[[ Material for this task open ]]

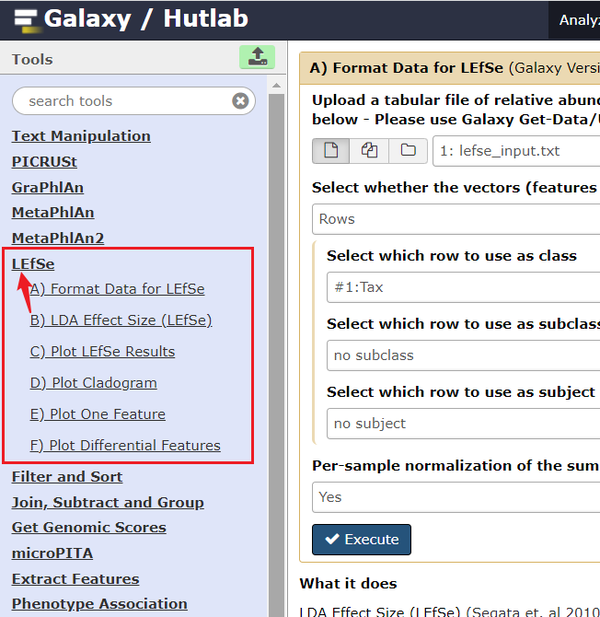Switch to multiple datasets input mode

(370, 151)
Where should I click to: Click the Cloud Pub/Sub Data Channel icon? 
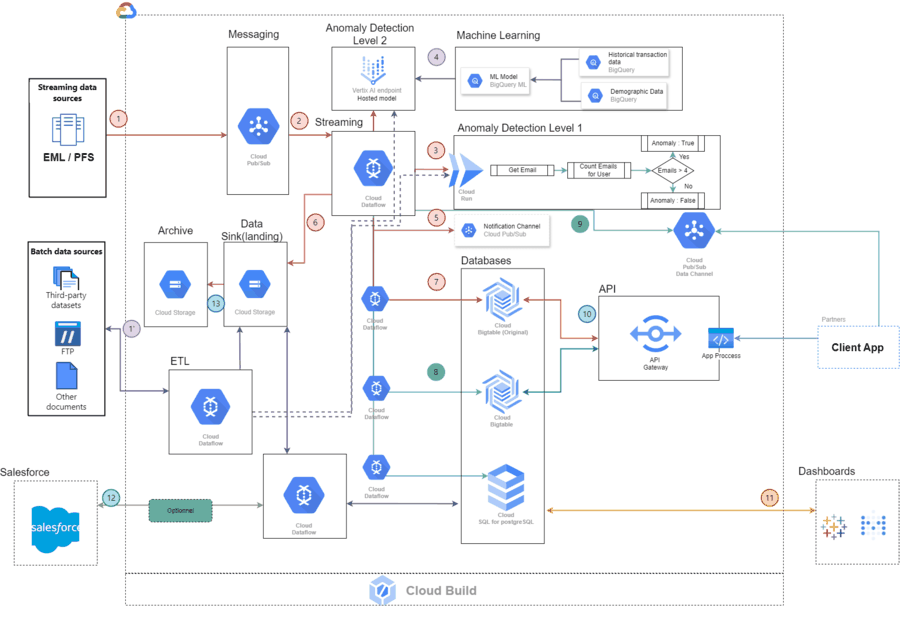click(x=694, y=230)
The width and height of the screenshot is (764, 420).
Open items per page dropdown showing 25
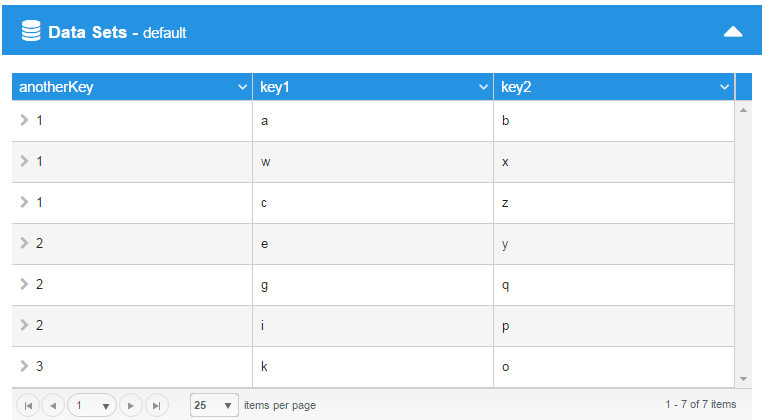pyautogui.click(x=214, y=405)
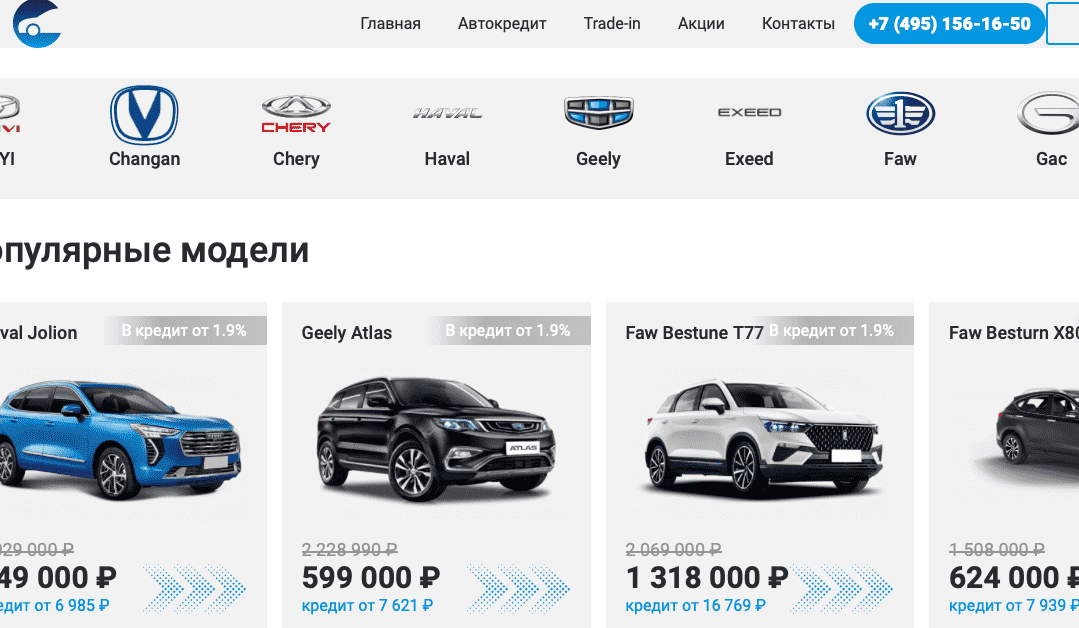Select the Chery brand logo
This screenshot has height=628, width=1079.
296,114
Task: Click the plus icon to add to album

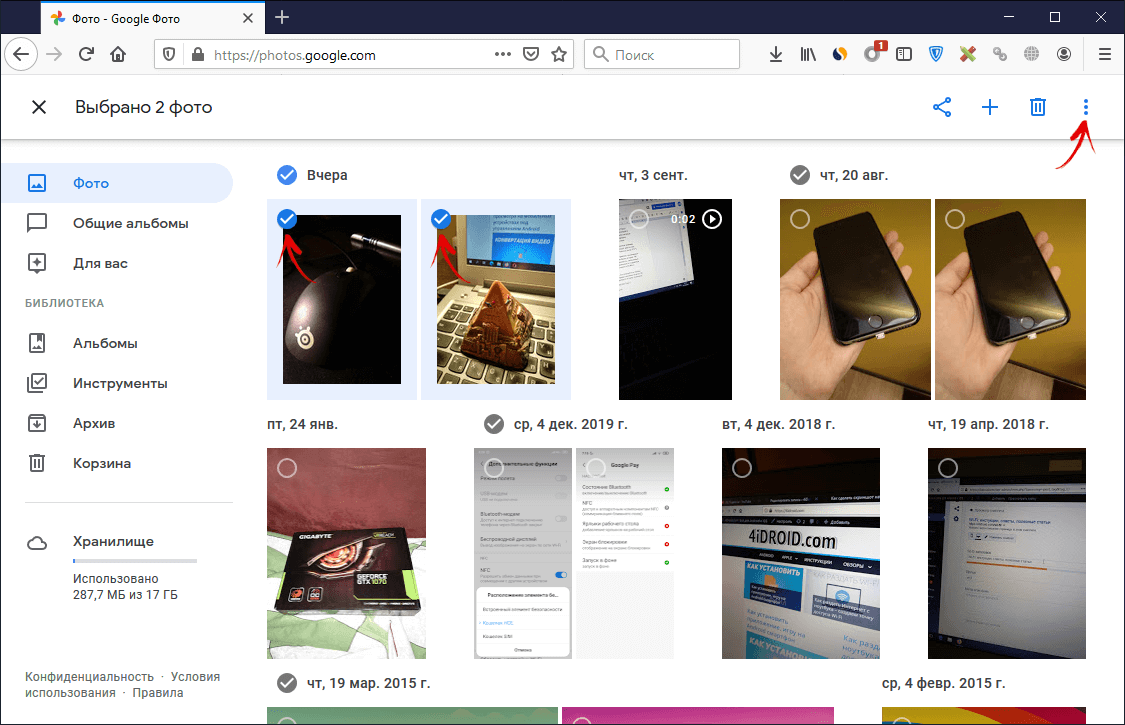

[[ Material for this task closed ]]

(Work order): Please print exactly the lines from the one holding "Open items per page dropdown showing 25" through the final line of the data above, including both, and skip all pictures.

(Final answer):
Open items per page dropdown showing 25
pyautogui.click(x=214, y=405)
Select the Chery brand logo
This screenshot has height=628, width=1079.
296,114
Task: Click the plus icon to add to album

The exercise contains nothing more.